Armés de ces réflexions de politologues néerlandais, nous pouvons nous demander si nous ne nous trouvons pas dans une phase de reconfiguration rapide du système politique, entre des contraintes intériorisées par les partis traditionnels et des demandes populaires d’encadrement et de protection adressées à l’État au sens large. Le système politique français a été bouleversé l’an dernier, le système politique britannique est bancal, le système politique allemand a accouché d’une coalition de sauvetage qui ne présage rien de rassurant pour les élections suivantes. Le système politique italien est à la dérive. Le système politique américain a été victime d’une OPA hostile contre le parti républicain.
(…) une présence des élus des listes locales limitée aux rues de leur quartier (et non dans les bureaux de la capitale) leur donnerait une capacité d’entendre les besoins des habitants que l’on croyait avoir disparu dans les réseaux sociaux et la globalisation médiatique.
Depuis 2010, le système politique belge est dominé par un parti séparatiste et les trois partis traditionnels ensemble n’ont plus atteint le score de 50 % des électeurs depuis lors. Depuis 1919, les résultats des élections législatives belges offrent un paysage en trois phases : la première, jusque 1961, montre les trois partis traditionnels à 76 % ; de 1965 à 2007, déclin des partis traditionnels concurrencés par les partis régionalistes, écologistes puis nationalistes et enfin, depuis 2010, une fragmentation surtout en Flandre. Les sondages, depuis décembre 2016, montrent que ce serait également le cas en Wallonie, du même ordre peut-être que ce qui existe en Flandre.
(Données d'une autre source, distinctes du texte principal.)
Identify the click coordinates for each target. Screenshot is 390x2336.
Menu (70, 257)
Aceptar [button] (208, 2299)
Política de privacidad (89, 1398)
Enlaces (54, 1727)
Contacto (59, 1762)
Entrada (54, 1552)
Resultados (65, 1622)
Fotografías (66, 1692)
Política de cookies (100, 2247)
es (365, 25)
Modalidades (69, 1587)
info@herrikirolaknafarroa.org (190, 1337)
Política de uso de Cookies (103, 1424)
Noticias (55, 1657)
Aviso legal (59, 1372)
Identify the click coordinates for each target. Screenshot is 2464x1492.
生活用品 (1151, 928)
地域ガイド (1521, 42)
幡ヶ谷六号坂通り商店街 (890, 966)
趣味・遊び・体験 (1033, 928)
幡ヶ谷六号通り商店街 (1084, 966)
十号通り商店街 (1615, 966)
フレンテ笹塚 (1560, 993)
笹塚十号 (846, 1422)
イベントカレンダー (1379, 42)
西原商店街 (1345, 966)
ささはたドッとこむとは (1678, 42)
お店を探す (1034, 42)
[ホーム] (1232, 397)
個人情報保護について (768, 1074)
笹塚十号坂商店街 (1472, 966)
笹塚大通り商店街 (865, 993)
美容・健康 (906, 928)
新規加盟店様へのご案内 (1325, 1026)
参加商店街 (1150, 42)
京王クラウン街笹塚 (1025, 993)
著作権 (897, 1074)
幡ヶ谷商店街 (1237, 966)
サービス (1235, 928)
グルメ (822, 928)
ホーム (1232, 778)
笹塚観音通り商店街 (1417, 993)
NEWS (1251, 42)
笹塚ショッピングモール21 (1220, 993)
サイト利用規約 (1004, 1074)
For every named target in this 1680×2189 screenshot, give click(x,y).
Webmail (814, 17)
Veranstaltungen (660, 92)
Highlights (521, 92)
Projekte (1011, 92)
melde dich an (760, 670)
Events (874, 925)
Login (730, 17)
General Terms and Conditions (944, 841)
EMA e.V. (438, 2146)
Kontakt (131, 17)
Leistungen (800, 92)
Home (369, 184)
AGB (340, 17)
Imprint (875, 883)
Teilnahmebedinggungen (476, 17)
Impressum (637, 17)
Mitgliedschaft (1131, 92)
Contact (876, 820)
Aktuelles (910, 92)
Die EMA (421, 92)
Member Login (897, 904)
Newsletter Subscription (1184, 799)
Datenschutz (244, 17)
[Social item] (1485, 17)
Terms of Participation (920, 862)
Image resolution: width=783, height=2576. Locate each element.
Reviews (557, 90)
L’augmentation probable du nombre de petits partis signale clairement que les partis politiques nationaux se trouvent de plus en plus en position instable.
Les données internes et externes poussent à imaginer un « grand chambardement » même si les élections communales étaient jusqu’ici marquées par la stabilité.
- Régis DANDOY, Jérémy DODEIGNE, Geoffrey MATAGNE, Min REUCHAMPS (dir.), Les élections communales de 2012 en Wallonie, VandenBroele, Bruges, 2013, pp.37 et 161.